Creates an index and initiates a backfill of that index. For more information, see Vector search overview for details on index construction.

Syntax

FT.CREATE <index-name> ON HASH | JSON [PREFIX <count> <prefix1> [<prefix2>...]] SCHEMA (<field-identifier> [AS <alias>] NUMERIC | TAG [SEPARATOR <sep>] [CASESENSITIVE] | TEXT | VECTOR [HNSW|FLAT] <attr_count> [<attribute_name> <attribute_value>]) )+

Schema

  • Field identifier:

    • For hash keys, field identifier is A field name.

    • For JSON keys, field identifier is A JSON path.

    For more information, see Index field types.

  • Field types:

    • TAG: For more information, see Tags .

    • NUMERIC: Field contains a number.

    • TEXT: Field contains any blob of data.

    • VECTOR: vector field that supports vector search.

      • Algorithm – can be HNSW (Hierarchical Navigable Small World) or FLAT (brute force).

      • attr_count – number of attributes that will be passed as algorithm configuration, this includes both names and values.

      • {attribute_name} {attribute_value} – algorithm-specific key/value pairs that define index configuration.

        For FLAT algorithm, attributes are:

        Required:

        • DIM – Number of dimensions in the vector.

        • DISTANCE_METRIC – Can be one of [L2 | IP | COSINE].

        • TYPE – Vector type. The only supported type is FLOAT32.

        Optional:

        • INITIAL_CAP – Initial vector capacity in the index affecting memory allocation size of the index.

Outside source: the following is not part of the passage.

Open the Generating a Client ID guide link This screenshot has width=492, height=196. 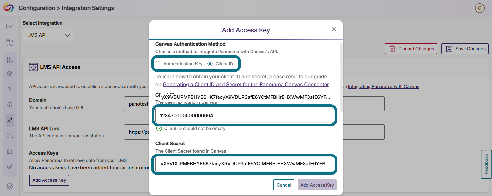coord(246,84)
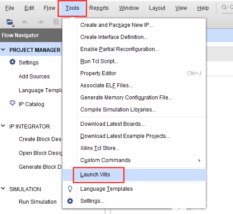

        For HNSW algorithm, attributes are:

        Required:

        • TYPE – Vector type. The only supported type is FLOAT32.

        • DIM – Vector dimension, specified as a positive integer. Maximum: 32768

        • DISTANCE_METRIC – Can be one of [L2 | IP | COSINE].

        Optional:

        • INITIAL_CAP – Initial vector capacity in the index affecting memory allocation size of the index. Defaults to 1024.

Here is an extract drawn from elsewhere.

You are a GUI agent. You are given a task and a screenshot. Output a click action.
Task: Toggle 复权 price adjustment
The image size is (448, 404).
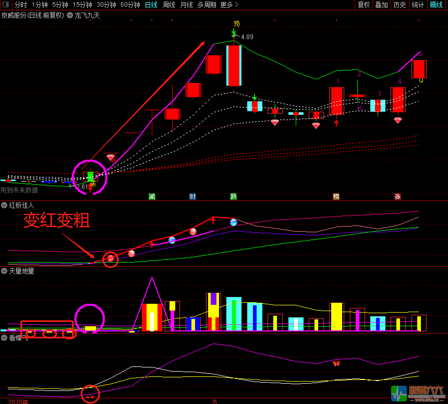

        • M – Number of maximum allowed outgoing edges for each node in the graph in each layer. on layer zero the maximal number of outgoing edges will be 2M. Default is 16 Maximum is 512.

        • EF_CONSTRUCTION – controls the number of vectors examined during index construction. Higher values for this parameter will improve recall ratio at the expense of longer index creation times. Default value is 200. Maximum value is 4096.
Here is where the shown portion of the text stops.